Sitting on that bridge, my mind jumped to cryptocurrency.
Seemingly every day, we're hit with stories of the normal people whose lives have been transformed by crypto wealth. I also get excited by reading this stuff, but my rational quiet brain reminds me, "That's bait." Because it is. Just look at the incentives.
One of Charlie Munger's admonitions is to consider the incentives behind any investment. As described in Richer, Wiser, Happier:
Munger starts with a tendency of such importance that almost all of us underestimate its significance: the role that incentives play in "changing cognition and behavior." He quotes his hero, Benjamin Franklin, who said, "If you would persuade, appeal to interest and not to reason." Munger writes, "This maxim is a wise guide to a great and simple precaution in life: Never, ever, think about something else when you should be thinking about the power of incentives."
Let's work through the incentives.
- Crypto is created by programmers. The coin's advent is often accompanied by a white paper.
- Early adopters begin with the largest number of "coins", either gained through the creation of the coin itself or by buying very early.
- The early adopters are often the biggest proponents of the coins.
- These coins are traded for money, which has led to the creation of large exchanges where people could easily use their fiat money to buy these coins.
- The early adopters' wealth rises quickly as demand spreads. This - often very public - wealth creation spurs new demand, which pushes up the price, which makes the early adopters even richer.
- Crypto miners invest huge sums to facilitate transfers and earn new coins. Those coins are sold to pay for the costs of mining, which are very real and priced in fiat money.

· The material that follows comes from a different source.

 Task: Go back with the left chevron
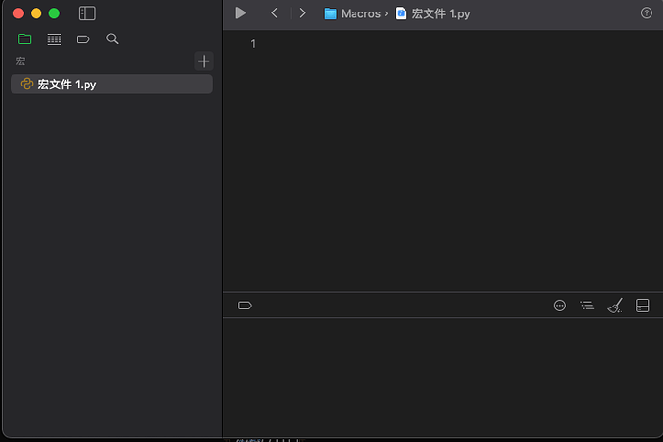[x=275, y=13]
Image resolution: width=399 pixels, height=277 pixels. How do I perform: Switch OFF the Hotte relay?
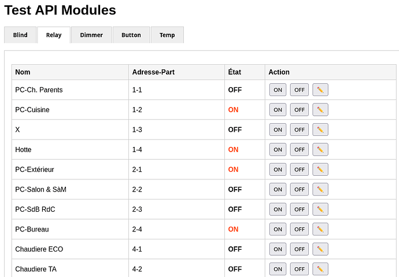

- As new entrants see the wealth, they buy in, but their cost basis is much higher, which incentivizes them to also promote crypto.
- Recently, institutions have been tying themselves to the fate of cryptocurrency1 by buying it, transacting in it, or being an exchange for it.
Can you see the problem here?
Think about what happens when you buy crypto. First, you want to buy it because you heard good things about it. It can make you rich! Who told you that? Or maybe you believe the claims that it can solve this or that problem. Who told you that?
The early adopters are arguing publicly for the supremacy of crypto.
The institutions who've adopted it are saying good things about crypto.
There are lots of people out there saying good things about crypto. Journalists writing about the sudden riches are saying good things. Jack Dorsey and Elon Musk are saying good things. Thomas Lee and Preston Pysh are saying good things. Bill Miller is saying good things. Jason Debolt is dreaming of trips to the moon funded by today's Dogecoin purchases.
The crypto founders themselves are saying good things. Just read this copy from the Cardano homepage:
Making The World Work Better For All. Cardano is a blockchain platform for changemakers, innovators, and visionaries, with the tools and technologies required to create possibility for the many, as well as the few, and bring about positive global change.
Notice also that their website isn't even finished although Cardano's ICO was in 2017:
Even your family members might be saying good things about it. But that's also the case when your brother is trying to sell you Cutco knives or your mother wants to give a Tupperware party.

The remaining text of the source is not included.